Plaintiff-Appellee, : No. 111400 v. :

TERRELL J. COLBY, ET AL., :

Defendants-Appellants. :

[Appeal by Ohio Properties, L.L.C.] :

JOURNAL ENTRY AND OPINION

JUDGMENT: AFFIRMED RELEASED AND JOURNALIZED: November 23, 2022

Civil Appeal from the Cleveland Municipal Court Case No. 2019 CVH 006506

Appearances:

Douglass & Associates Co., LPA, David M. Douglass, Sean F. Berney, Michael E. Reardon, and Heidi A. Armstrong, for appellee.
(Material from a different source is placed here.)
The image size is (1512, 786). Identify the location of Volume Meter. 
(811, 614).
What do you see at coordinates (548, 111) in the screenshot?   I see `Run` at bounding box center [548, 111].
Lieberman, Dvorin & Dowd, LLC, David M. Dvorin and Dustin S. Lewis, for appellant. KATHLEEN ANN KEOUGH, J.:

Defendant-appellant, Ohio Properties, L.L.C. (“appellant”), appeals

from the trial court’s judgment granting summary judgment to plaintiff-appellee,

the city of Cleveland (the “city”), on the city’s claim for reimbursement of monies

expended in demolishing a condemned property once owned by appellant. For the

reasons that follow, we affirm.

I. Background

Appellant took title to the property at 714 East 124th Street in

Cleveland, a two-story, six-unit apartment building (the “Property”), on June 9,

2010. On August 22, 2012, the city, through its Director of Building and Housing,

determined that the Property was a public nuisance because its dilapidated and

abandoned condition constituted an eminent danger and peril to human life and

public health. The city issued a Notice of Violation of Building and Housing

Ordinances (the “Notice”) to appellant, advising it that pursuant to Cleveland

Codified Ordinances (“C.C.O.”) 3103.09, 367.04, 369.19, and 369.21, the city would

summarily abate the nuisance by demolishing the Property if the code violations

listed in the Notice were not abated by September 21, 2012. The Notice advised that

“[a]ny and all costs incurred by the city for the demolition of the building(s) shall be

paid by the owner(s) of record” and that if appellant did not pay, the city would

initiate legal action “to collect the debt.” The Notice further advised appellant that

if it wished to appeal the Notice, it must file a written appeal within 30 days of the

date of the Notice. Appellant did not appeal the Notice. Instead, on May 13, 2013, it sold

the Property for $1.00 to Hauser Estates L.L.C. and Carries Investments, L.L.C.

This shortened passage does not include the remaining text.